Comment 11 Robert Peterson 2006-01-20 22:27:07 UTC
I reverted a bunch of the critical gfs code on my cluster back to
gfs-kernel-2.6.9-45 based on comment #10 above.  Tests ran for an hour and a
half without failing.

I looked at all the gfs, cman and rgmanager code changes made since
gfs-kernel-2.6.9-45 but didn't see anything else that I thought would affect it
except for the gfs changes I had previously reverted.

Monday, I am going to start over with a different cluster (2-node) running the
2.6.9-22.0.1.EL kernel, and I'll start trying to reproduce the problem from
there.  If that fails, I'll begin upgrading it and see if the problem goes away
with more recent code fixes.


Comment 12 Robert Peterson 2006-01-24 17:38:44 UTC
I now have a two-node cluster with the failing system's RPMs as listed above.  I
ran the scenario using the customer's scripts and data.  This scenario ran
overnight, some odd 20 hours, with three and a half million diffs, all without
failure.  The only difference: I'm using 32-bit i686 machines, not 64-bit x86_64
machines.

I'm beginning to think this problem is either (a) something specific to the
x86_64 architecture, like perhaps a compiler bug, or (b) extremely timing
dependent.  My i686 test machines are quite a bit slower.

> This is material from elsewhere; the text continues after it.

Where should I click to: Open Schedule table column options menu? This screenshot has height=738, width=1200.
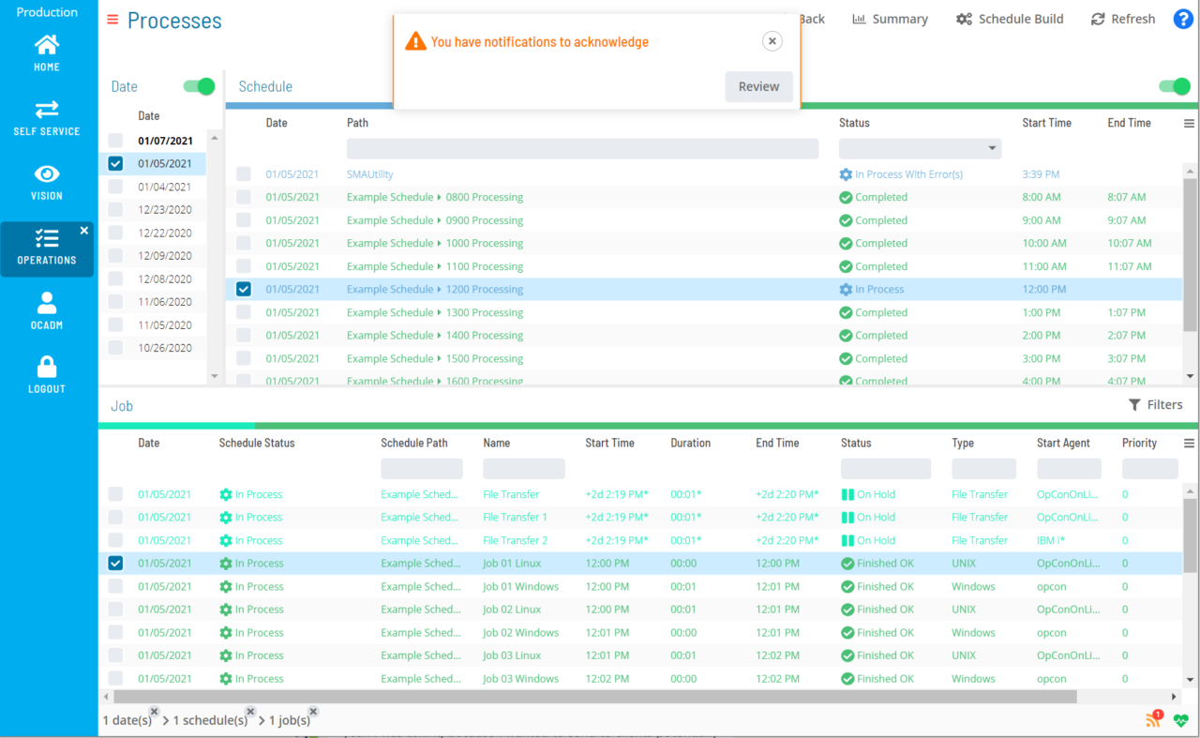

I'm trying to find two x86_64 machines I can set up in a cluster and run the
same scenario.


Comment 13 Henry Harris 2006-01-25 00:01:44 UTC
This bug was orginally seen as a slightly different problem.  The test scripts 
were run to try to understand better what was happening.  I now have a network 
trace for the original problem which is that with I/O running over NFS to a 
GFS file system on one node, we can fail the node, cause it to get fenced, and 
when the node reboots and the virtual IP fails back to the original node, we 
get a permission denied error.  The network trace shows that this is due to an 
AUTH_ERROR at the RPC layer.  In the attached network trace (in following 
comment) at the original node after it has been fenced and rebooted, packet 
number 106 shows the arp when the vip (10.251.253.14) moves back to the 
original node.  In packet number 133, the WRITE REPLY shows the AUTH_ERROR at 
the RPC layer.  I believe that this RPC AUTH_ERROR is the same error we have 
seen running the test scripts previously attached.  We have noticed that this 
problem either occurs rather consistently on some days and other days it does 
not occur at all.  We are suspicious that it may be a network problem.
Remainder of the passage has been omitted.